It’s that time of the school year when I start to wonder where all that financial aid money went. I can look back and justify most of the money I spent this semester. I definitely needed those burritos and I’m hoping those expensive textbooks come in handy around finals time.
What I can’t seem to figure out is how I ended up paying roughly $600 to SF State for the opportunity to work at an unpaid internship for zero dollars an hour.
Internships have become pretty common for college students these days, and for good reason.

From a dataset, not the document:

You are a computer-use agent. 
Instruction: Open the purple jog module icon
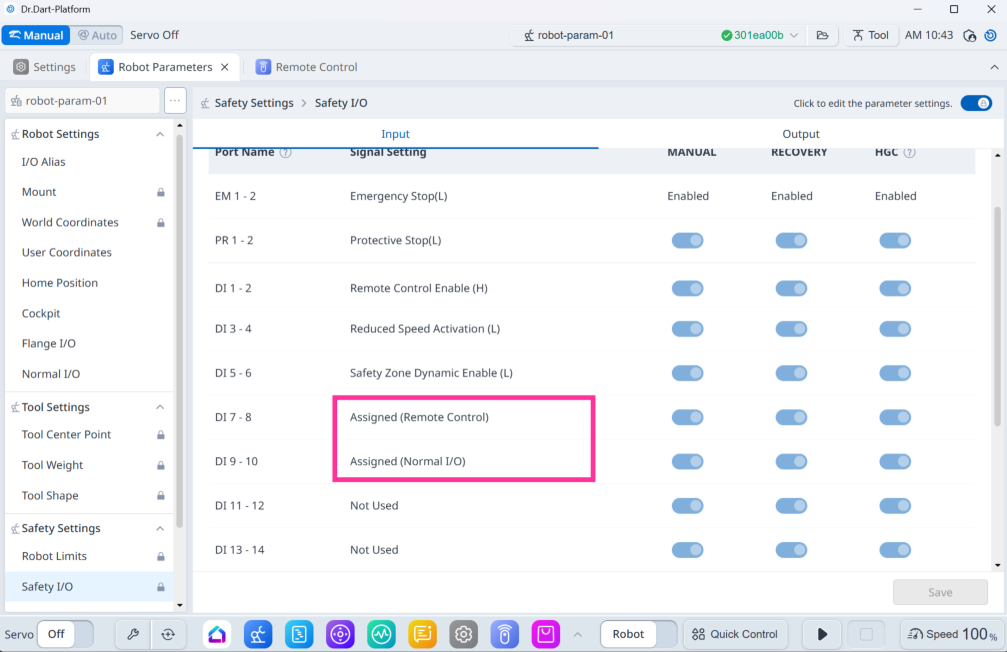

An internship can provide valuable on-the-job experience, great networking opportunities and gives students a foot in the door, where otherwise there might not be one.
The problem doesn’t lie with internships themselves, it lies in the fact that many of them are unpaid. The Fair Labor Standards Act requires that students receive course credit in exchange for their labor, but unpaid interns are missing out on more than a paycheck.
Presumably, we’re all in school so that we can eventually find a job that we enjoy that pays us enough to get by. It sets a dangerous precedent to instill in the heads of students just entering the workforce that their time is worth so little. It’s demoralizing and can lead to a devaluation of one’s own self-worth. Beyond the negative implications to the intern’s self-confidence, working for no pay leaves students woefully unprepared to negotiate for an actual salary when they enter the world of paid labor.
The Fair Labor Standards Act, which sets guidelines as to how interns are to be utilized, stipulates that employers aren’t supposed to derive any economic benefit from the actions of the intern, but this rule isn’t always followed, according to Fog City Journal Executive Editor Kat Anderson.
“Internships are supposed to be about preparing the intern for whatever industry they’re going into,” Anderson said. “But what I’m hearing a lot of the time is that interns are being taken advantage of. You have the employers asking ‘What can you (the intern) do for us?’ and it should be the opposite.”
Carl Hall, executive director of the Pacific Media Workers Guild, thinks that the economic downturn may have something to do with employers taking advantage of unpaid staffers.
“I realize that money is an issue,” Hall said. “But hiring an intern shouldn’t be about saving money. It should be about serving the students, stocking the talent pool and building the student’s skill set. It’s not supposed to just be a source of cheap ass labor.”
With tuition hovering around $3,100 a semester and the average SF State student taking between 12-15 units, we’re each dropping roughly $225 per unit. It doesn’t take a statistics major to figure out how much a three-unit internship will cost you, without even considering lost opportunities to work at jobs that might actually result in a paycheck.
As if having to pay to work for free wasn’t bad enough, many of us who do so are paying with borrowed money.
The 2011 Project on Student Debt, conducted by the Institute for College Access and Success, found that 42 percent of SF State students finish school owing money. Approximately $17,000 worth, to be exact. While not all of this money can be attributed to paying for internships, it does mean that the $600 I paid to work for free this semester is likely to cost me much more after interest begins to accrue.
There are less concrete ramifications of having to pay to give your labor away for free.
A 2012 survey by the National Association of Colleges and Employers found that unpaid interns were far less successful than their counterparts who were compensated for their work. Paid interns (who averaged roughly $16 an hour) were more likely to get a job offer from their employer, have a job upon completing their education and receive a higher starting salary than their peers who worked for free, according to the NACE survey.
In a perfect world, we’d be moving toward a system where anybody who works, including the lowly intern, would be fairly compensated for their time. I’m not naive enough to think that this is coming anytime soon, but in the interest of taking baby steps toward some semblance of fairness, it only seems rational to stop making students pay to work for free. Either colleges needs to come up with some sort of no-cost unit applicable to unpaid internships or these companies that “hire” interns need to pony up the money it cost to take on these unpaid positions.